PROMPT – Only one thing is required: the number of lines in the entries below that contain "RDRS".
---- INFORMATION SHOWN
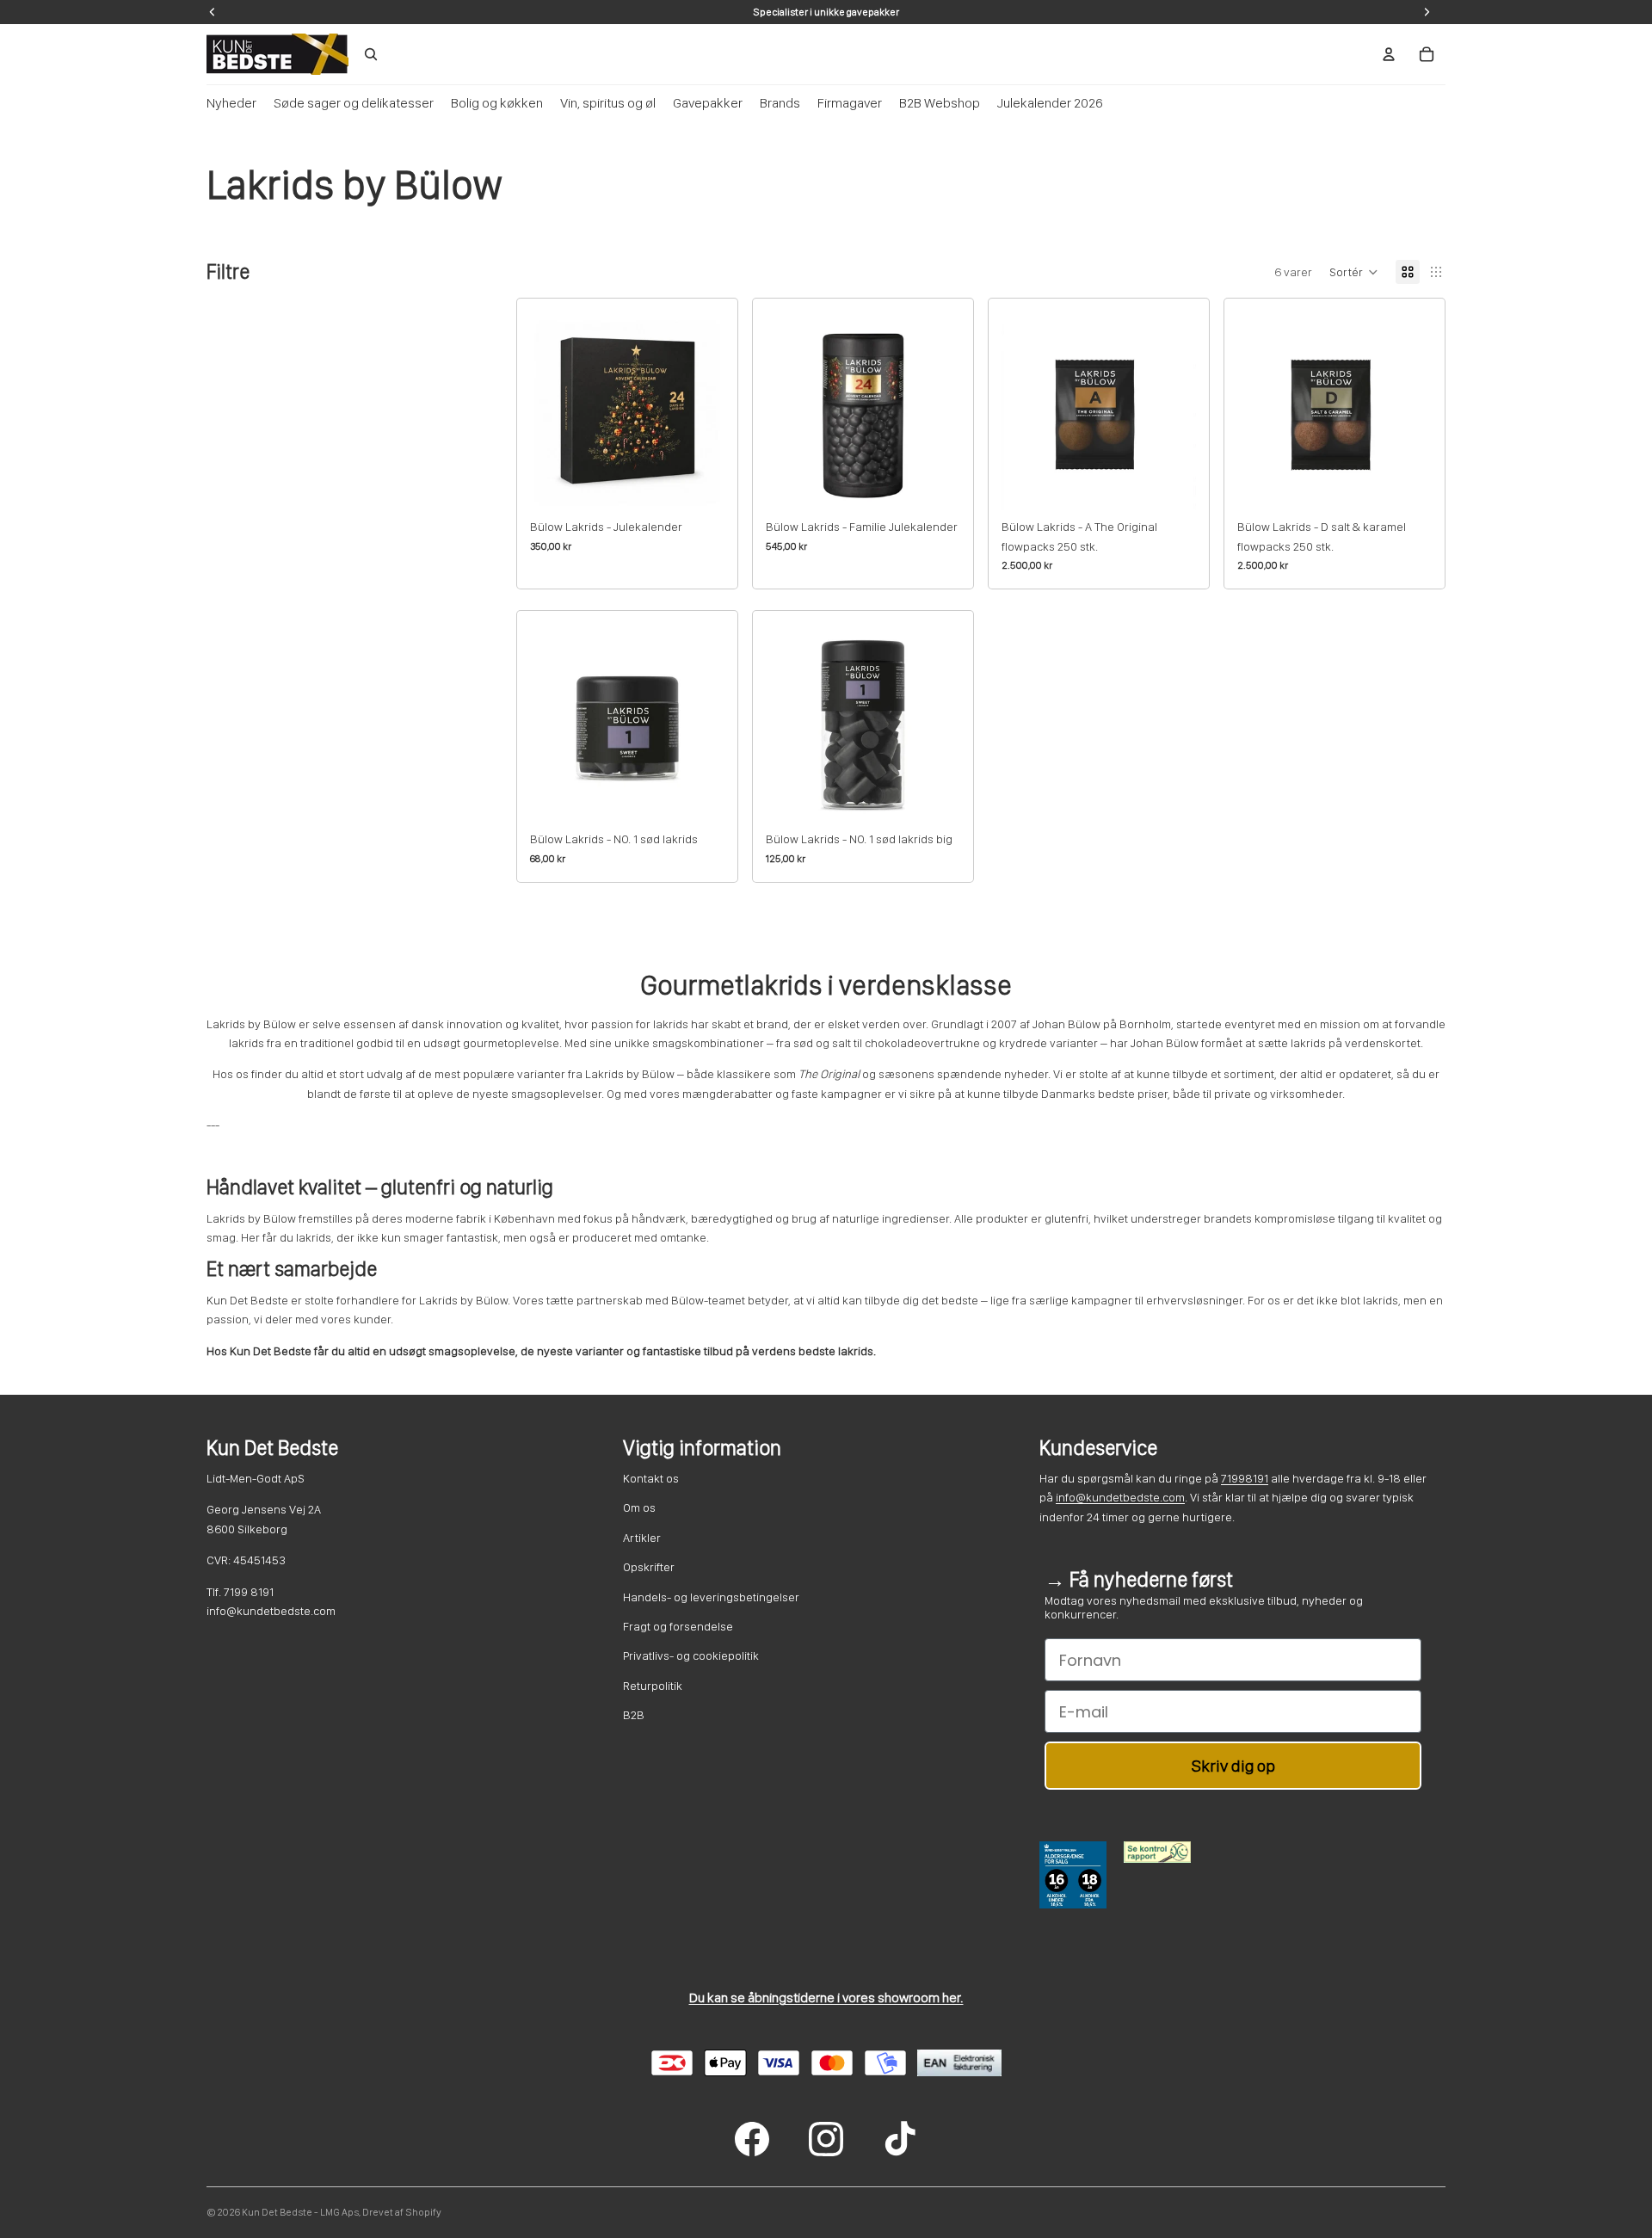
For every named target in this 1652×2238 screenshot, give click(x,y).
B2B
--------
---- INFORMATION SHOWN
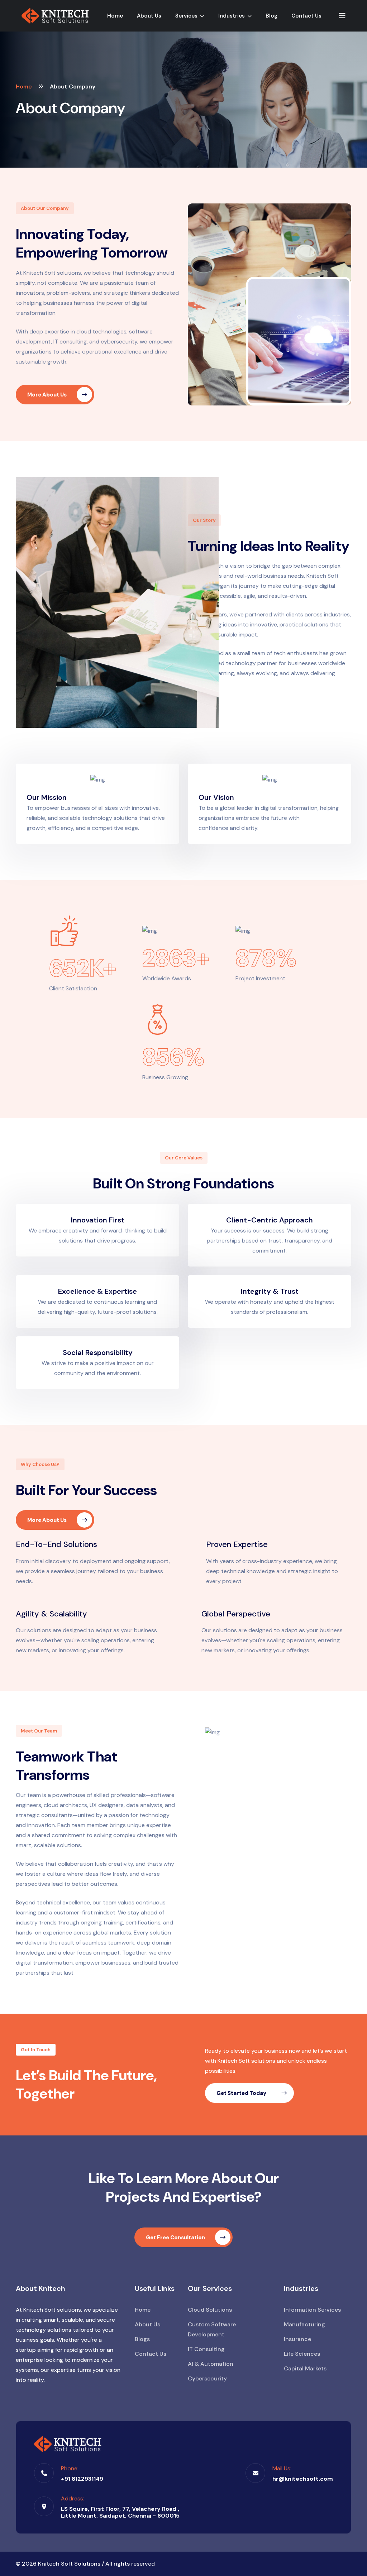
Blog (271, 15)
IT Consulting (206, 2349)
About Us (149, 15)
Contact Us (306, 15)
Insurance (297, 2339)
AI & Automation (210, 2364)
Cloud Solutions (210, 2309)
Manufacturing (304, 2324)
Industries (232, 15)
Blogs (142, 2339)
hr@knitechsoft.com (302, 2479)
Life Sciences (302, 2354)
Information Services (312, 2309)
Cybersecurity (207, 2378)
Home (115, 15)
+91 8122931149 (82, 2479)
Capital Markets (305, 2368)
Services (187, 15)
--------
---- INFORMATION SHOWN
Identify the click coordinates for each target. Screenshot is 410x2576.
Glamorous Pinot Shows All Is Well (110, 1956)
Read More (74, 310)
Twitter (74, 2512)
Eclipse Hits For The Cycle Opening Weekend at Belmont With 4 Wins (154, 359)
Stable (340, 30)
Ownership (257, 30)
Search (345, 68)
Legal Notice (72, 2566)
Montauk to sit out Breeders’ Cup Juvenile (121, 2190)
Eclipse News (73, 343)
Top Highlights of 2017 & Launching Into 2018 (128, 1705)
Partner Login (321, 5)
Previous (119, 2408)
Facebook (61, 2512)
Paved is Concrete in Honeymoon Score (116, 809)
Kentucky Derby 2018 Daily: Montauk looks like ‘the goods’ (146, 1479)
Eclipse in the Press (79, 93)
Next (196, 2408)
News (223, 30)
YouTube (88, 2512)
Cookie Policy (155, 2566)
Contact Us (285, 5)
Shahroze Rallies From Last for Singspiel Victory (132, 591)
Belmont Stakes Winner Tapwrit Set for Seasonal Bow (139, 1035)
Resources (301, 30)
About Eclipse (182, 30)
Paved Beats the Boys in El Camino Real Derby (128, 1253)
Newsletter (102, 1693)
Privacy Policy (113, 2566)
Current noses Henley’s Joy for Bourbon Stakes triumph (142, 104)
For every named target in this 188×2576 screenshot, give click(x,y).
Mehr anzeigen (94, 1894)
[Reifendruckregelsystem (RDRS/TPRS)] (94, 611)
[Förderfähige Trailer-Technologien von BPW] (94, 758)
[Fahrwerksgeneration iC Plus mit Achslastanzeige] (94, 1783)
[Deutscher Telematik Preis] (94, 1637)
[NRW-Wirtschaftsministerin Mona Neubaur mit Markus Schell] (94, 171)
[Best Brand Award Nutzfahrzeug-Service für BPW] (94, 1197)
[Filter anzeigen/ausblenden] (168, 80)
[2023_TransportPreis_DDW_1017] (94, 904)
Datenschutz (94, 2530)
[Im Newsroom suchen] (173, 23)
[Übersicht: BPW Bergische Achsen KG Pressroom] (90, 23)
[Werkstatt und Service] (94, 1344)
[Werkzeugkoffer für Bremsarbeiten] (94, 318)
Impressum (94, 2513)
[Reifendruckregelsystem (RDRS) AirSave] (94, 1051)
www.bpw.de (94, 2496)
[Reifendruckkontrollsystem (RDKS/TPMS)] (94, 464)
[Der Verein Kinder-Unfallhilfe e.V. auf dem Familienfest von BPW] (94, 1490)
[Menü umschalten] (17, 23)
--------
SOLUTION FOR THIS PROBLEM – 2